Born in Lahore, Pakistan, educated in the midwestern United States, and now settled in Brooklyn, New York, Toor’s early style is one that reveals a formal training and deep awareness in Western art history. In Toor’s own words: “In my art history classes at college in Ohio I learned about the grimy peasants in David Teniers and Bruegel, the dark-skinned servants in Dutch genre paintings, the steely refinement of an Anthony van Dyck subject, the sordid nightlife of Impressionist Paris” (S. Toor, quoted in BOMB, 12 February 2021). Appropriately, Toor’s premature academic style is rendered in traditional oils of rich surfaces, sienna earth tones and informed compositions. Calling to mind Peter Paul Rubens’s own masterpiece, A Satyr Holding a Basket of Grapes and Quinces with a Nymph, the present lot’s protagonist carries the weight of the composition’s pictorial space along with a tray of delectable wines. Faint traces of silver highlights and glazes of thin, rose hues reveal Toor’s exceptional painterly skill and reverence for Dutch predecessors; here, the artist’s hand has rendered an illusion of crystal so faithful one could almost lift a beverage off of the attendant’s dish for his or her own indulgence.
Equally tantalizing in detail, Toor’s lavish gradations of blue, peach and softened amber fabrics outfit the servant and his vibrant milieu of patrons. As if he were adopting the style of a Bacchanalian history painting, Toor captures men and women embracing tenderly, laughing freely and surrendering to the thrilling stupors of wine. In the background, a young man reaches out for the attendant to replenish his beverage, and the servant grins with the jubilation of a Frans Hals sitter and the superficial, domestic levity found in John Currin’s figuration.
The Servant also bespeaks Toor’s exploration of the European tradition and his own South Asian origins. Toor has long sought to expose and interrogate the brewing tensions between East and West, crafting a new visual language sung by the voices of the oppressed: “I like for the characters in my painting to move between vulnerability and empowerment.
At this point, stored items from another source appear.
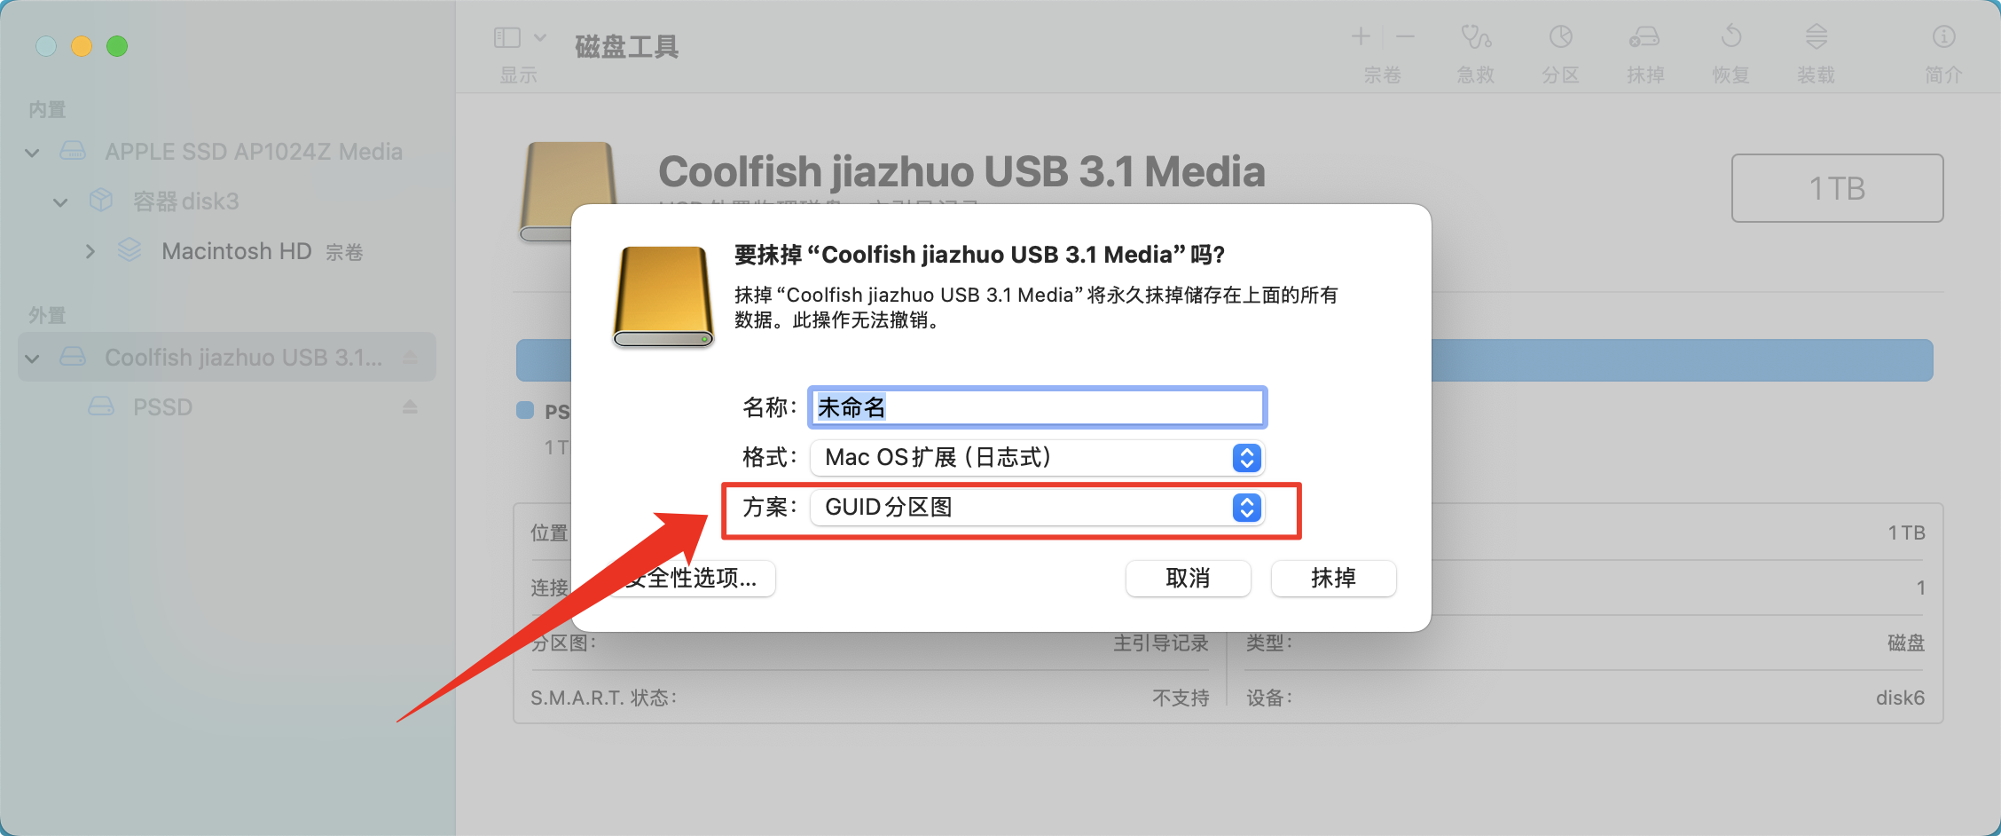Open the 格式 format dropdown
Viewport: 2001px width, 836px height.
click(x=1037, y=457)
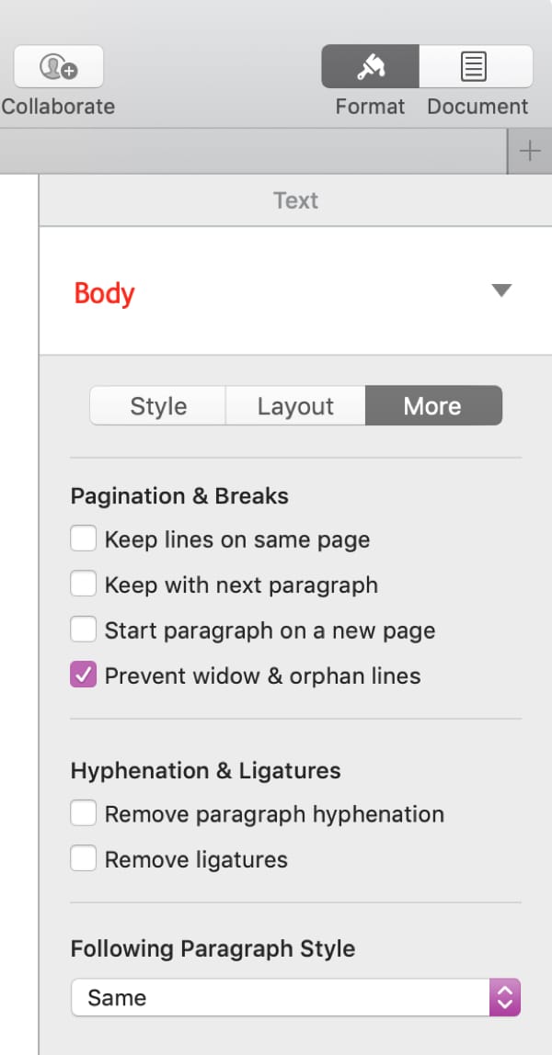Switch to the Layout tab
The height and width of the screenshot is (1055, 552).
295,405
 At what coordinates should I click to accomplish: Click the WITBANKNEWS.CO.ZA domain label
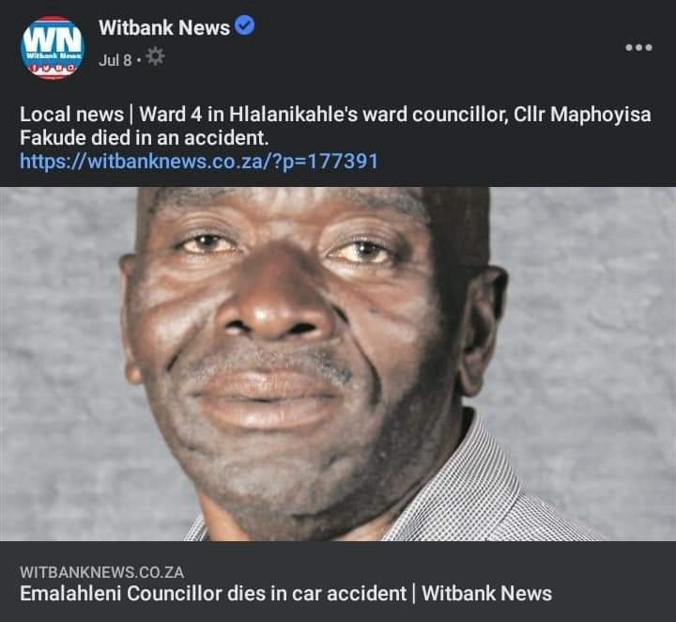tap(102, 572)
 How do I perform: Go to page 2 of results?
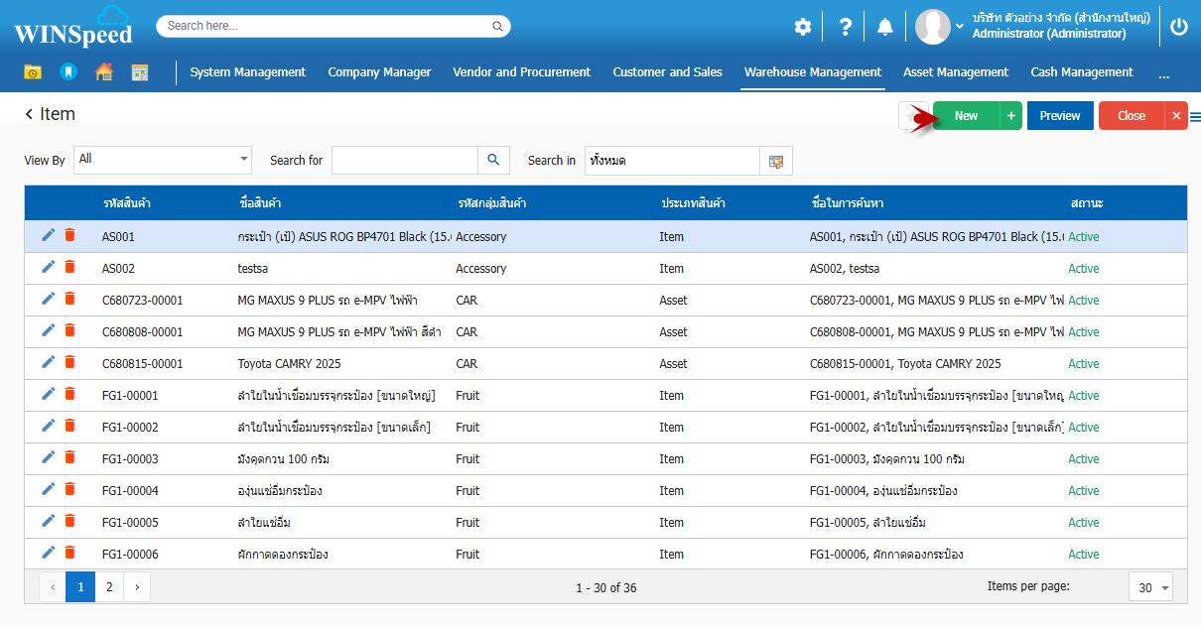tap(108, 587)
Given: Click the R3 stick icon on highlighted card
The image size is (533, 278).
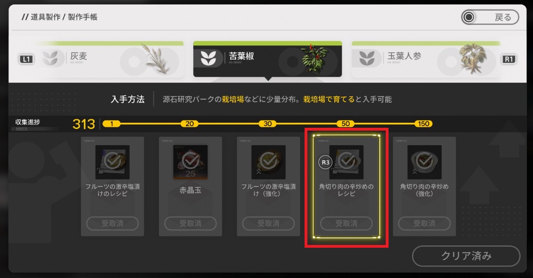Looking at the screenshot, I should point(325,163).
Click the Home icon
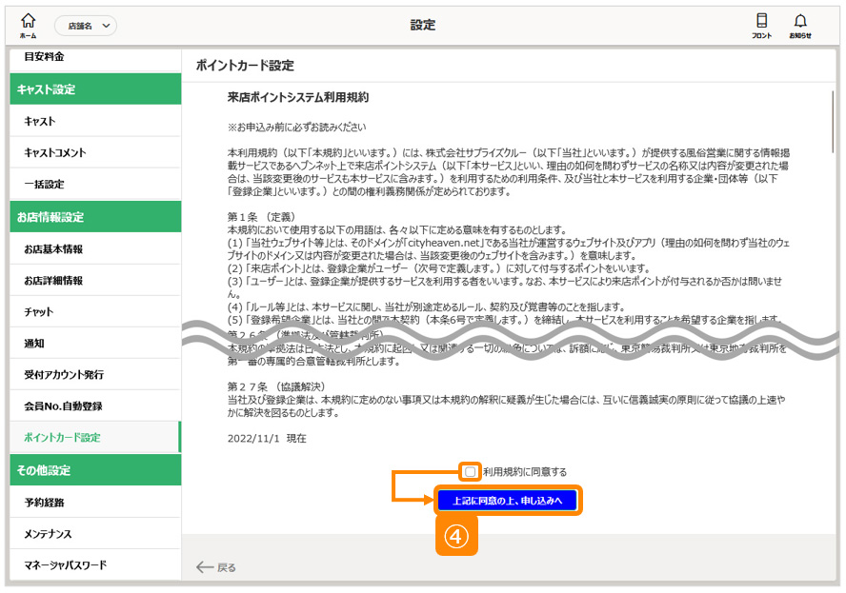 click(x=28, y=25)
I like foolish, marionette-like figures that evoke empathy as immigrants crossing borders, but they also have agency and dignity: things that have not been traditionally associated with our faces and bodies in painting” (S. Toor, quoted in N. Gupta, “Pakistani-origin, New York-based artist Salman Toor wants to paint a world where the East and West harmonise”, GQ India, 12 March 2020). Beautifully, Toor’s whimsical, painterly style unifies a consideration of two worlds: West and East; rich and poor; those who drink and those who serve.